Hypothesis: alignment-related properties of an ML model will be mostly determined by the part(s) of training that were most responsible for capabilities.
If you take a very smart AI model with arbitrary goals/values and train it to output any particular sequence of tokens using SFT, it’ll almost certainly work. So can we align an arbitrary model by training them to say “I’m a nice chatbot, I wouldn’t cause any existential risk, … ”? Seems like obviously not, because the model will just learn the domain specific / shallow property of outputting those particular tokens in that particular situation.
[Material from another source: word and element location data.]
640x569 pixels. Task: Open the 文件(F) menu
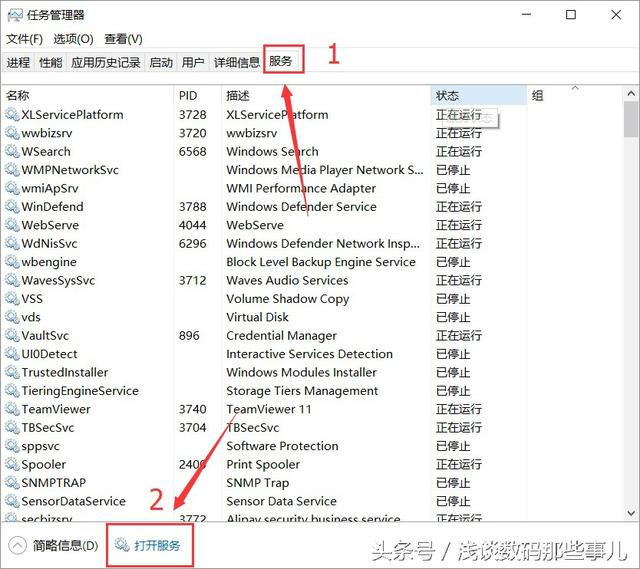pyautogui.click(x=24, y=39)
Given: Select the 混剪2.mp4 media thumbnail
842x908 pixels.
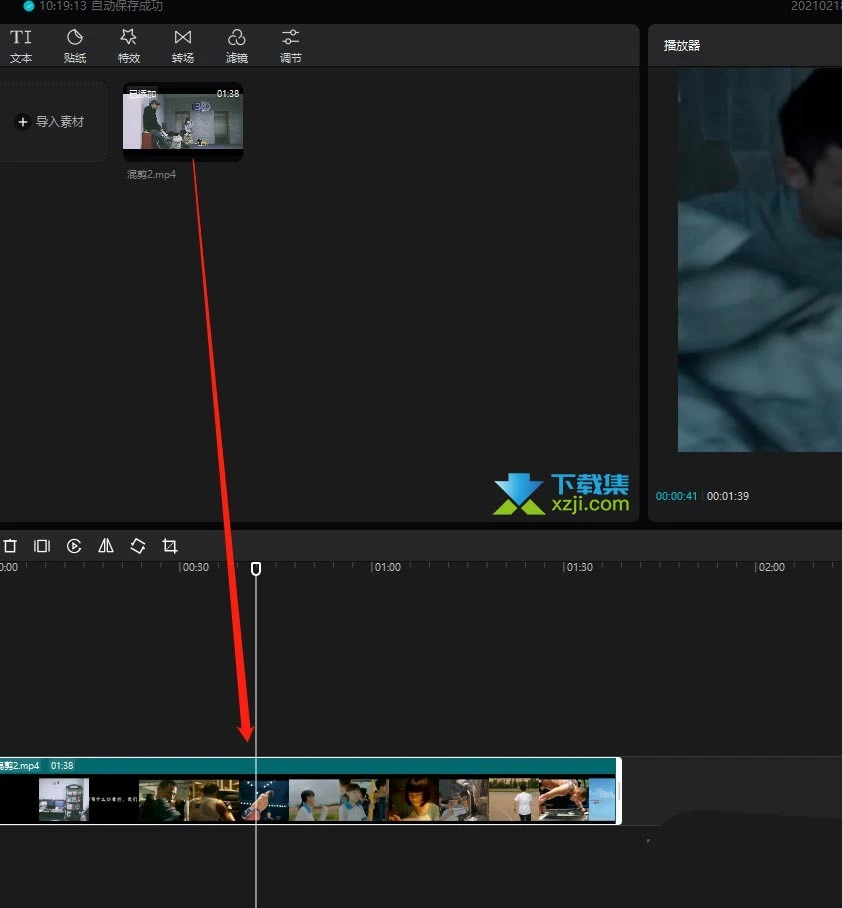Looking at the screenshot, I should [182, 122].
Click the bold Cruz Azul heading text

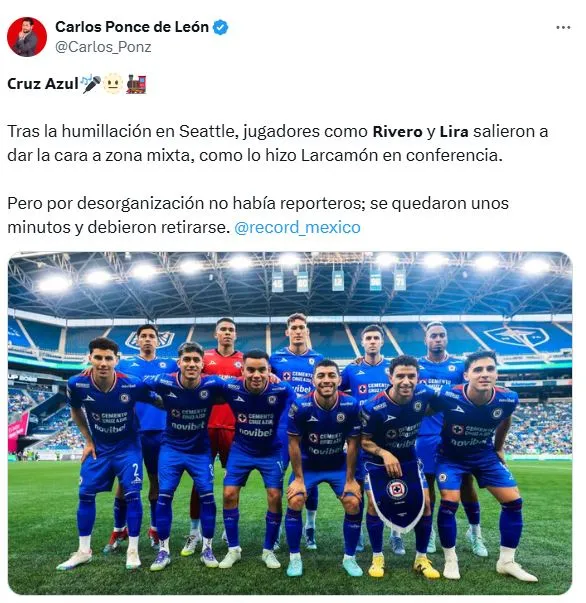point(43,84)
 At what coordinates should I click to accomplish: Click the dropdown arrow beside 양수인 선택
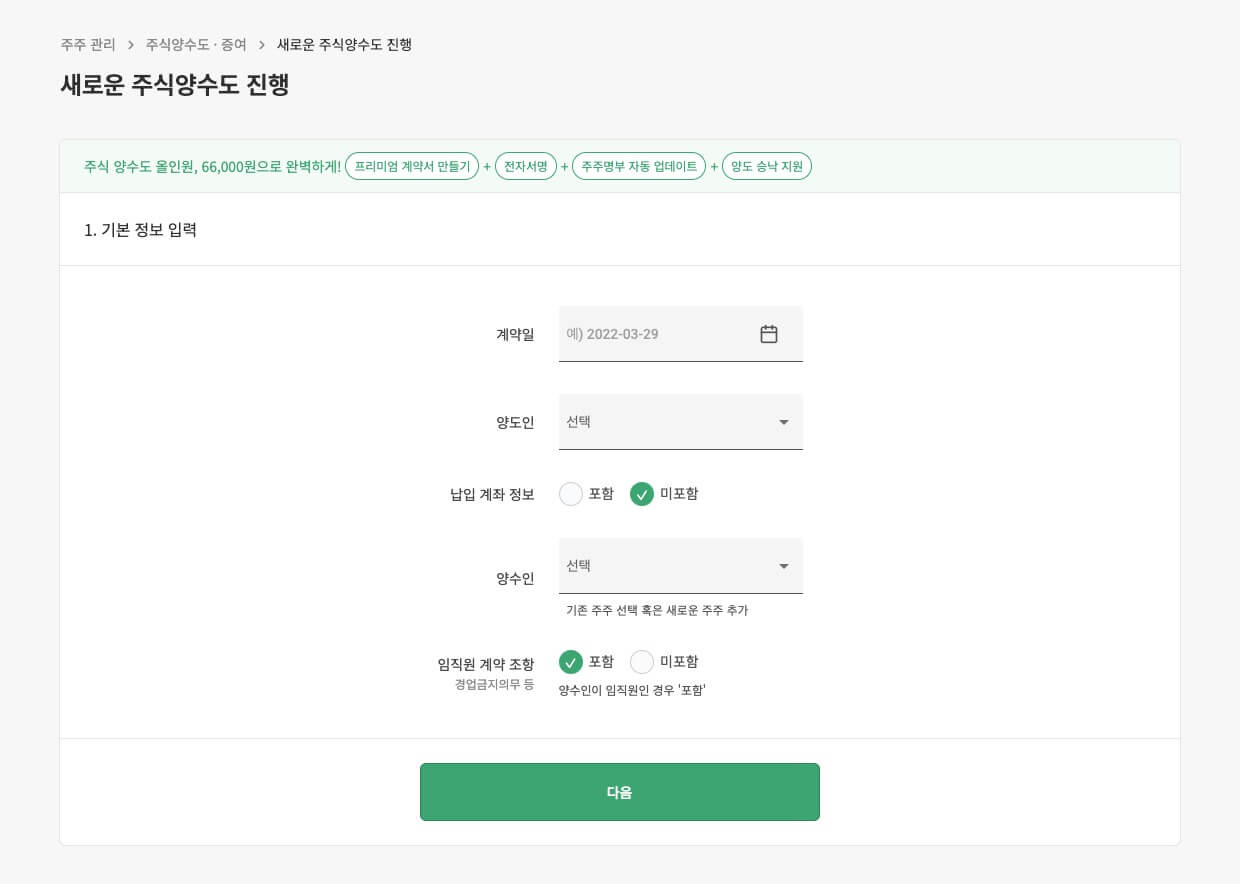click(784, 566)
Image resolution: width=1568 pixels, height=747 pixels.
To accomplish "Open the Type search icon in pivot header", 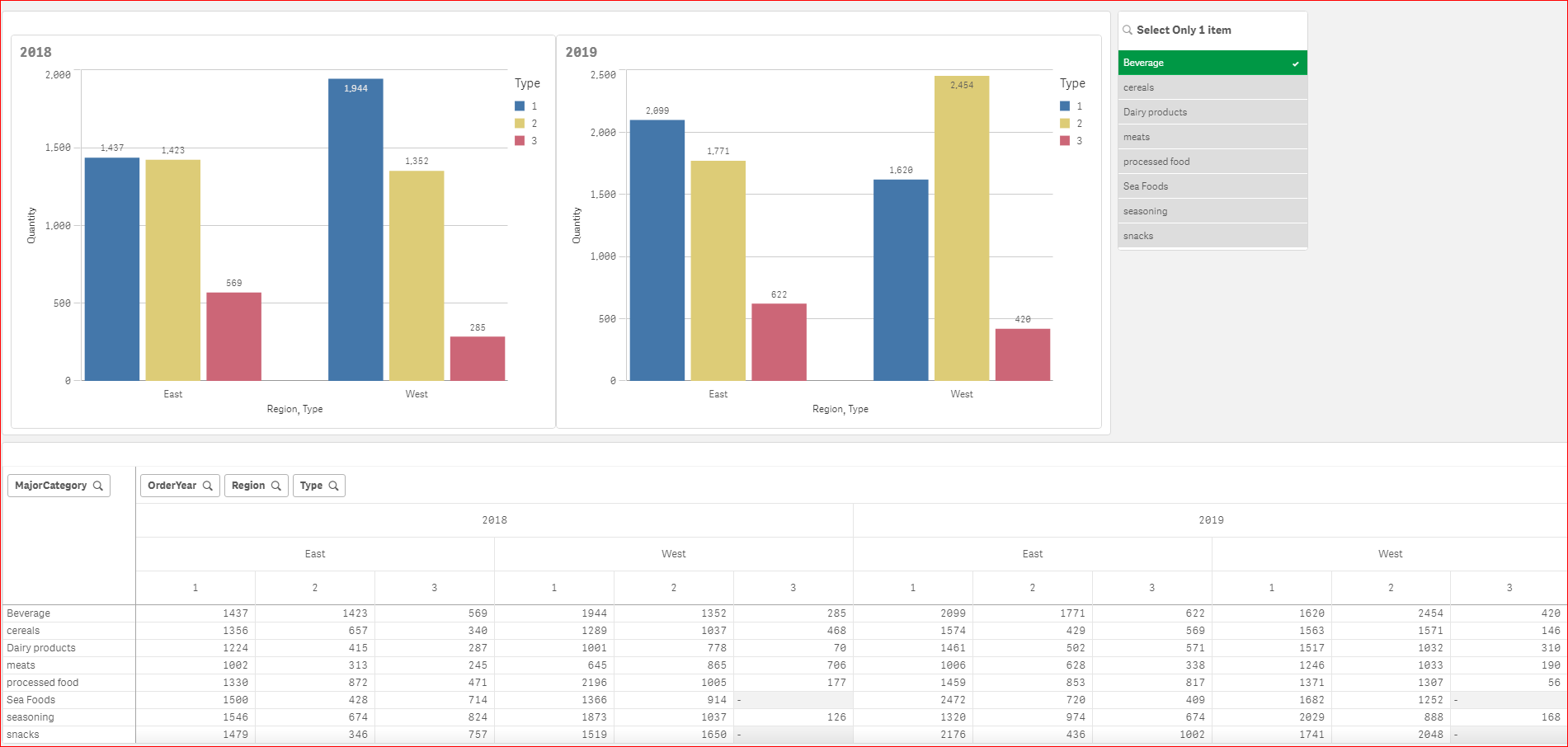I will [333, 486].
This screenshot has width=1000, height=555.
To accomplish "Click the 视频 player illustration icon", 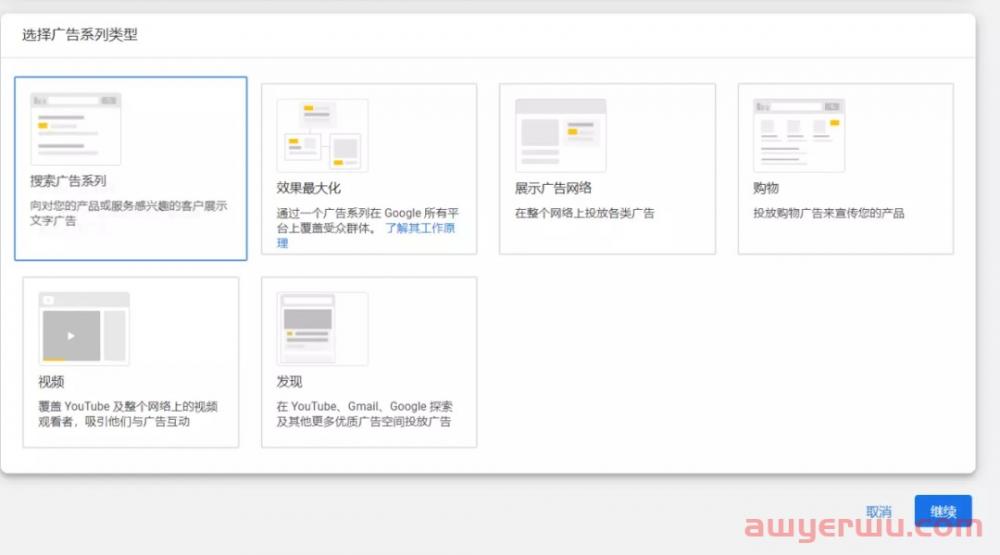I will (84, 328).
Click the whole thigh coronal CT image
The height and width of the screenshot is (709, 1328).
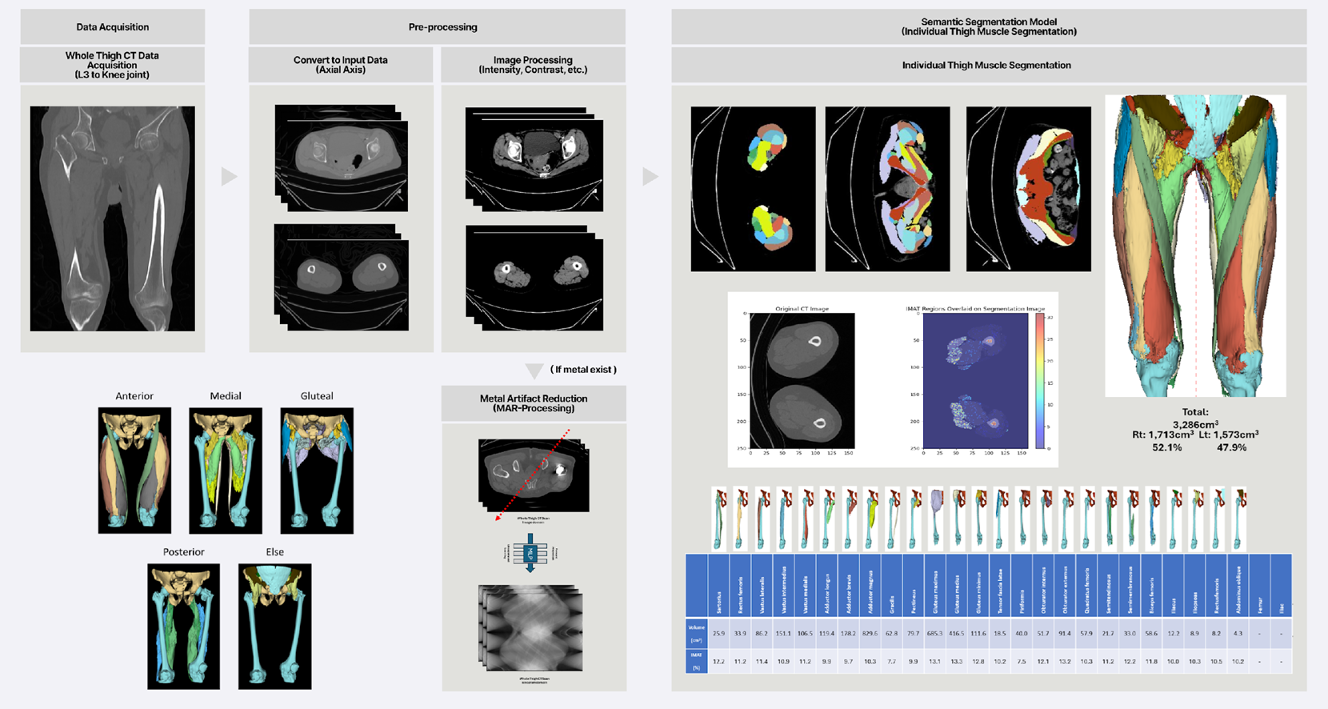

On the other hand, if you train an AI model from the ground up with a hypothetical “perfect reward function” that always gives correct ratings to the behaviour of the AI, (and you trained on a distribution of tasks similar to the one you are deploying it on) then I would guess that this AI, at least until around the human range, will behaviorally basically act according to the reward function.
A related intuition pump here for the difference is the effect of training someone to say “I care about X” by punishing them until they say X consistently, vs raising them consistently with a large value set / ideology over time. For example, students are sometimes forced to write “I won’t do X” or “I will do Y” 100 times, and usually this doesn’t work at all. Similarly, randomly taking a single ethics class during high school usually doesn’t cause people to enduringly act according to their stated favorite moral theory. However, raising your child Catholic, taking them to Catholic school, taking them to church, taking them to Sunday school, constantly talking to them about the importance of Catholic morality is in practice fairly likely to make them a pretty robust Catholic.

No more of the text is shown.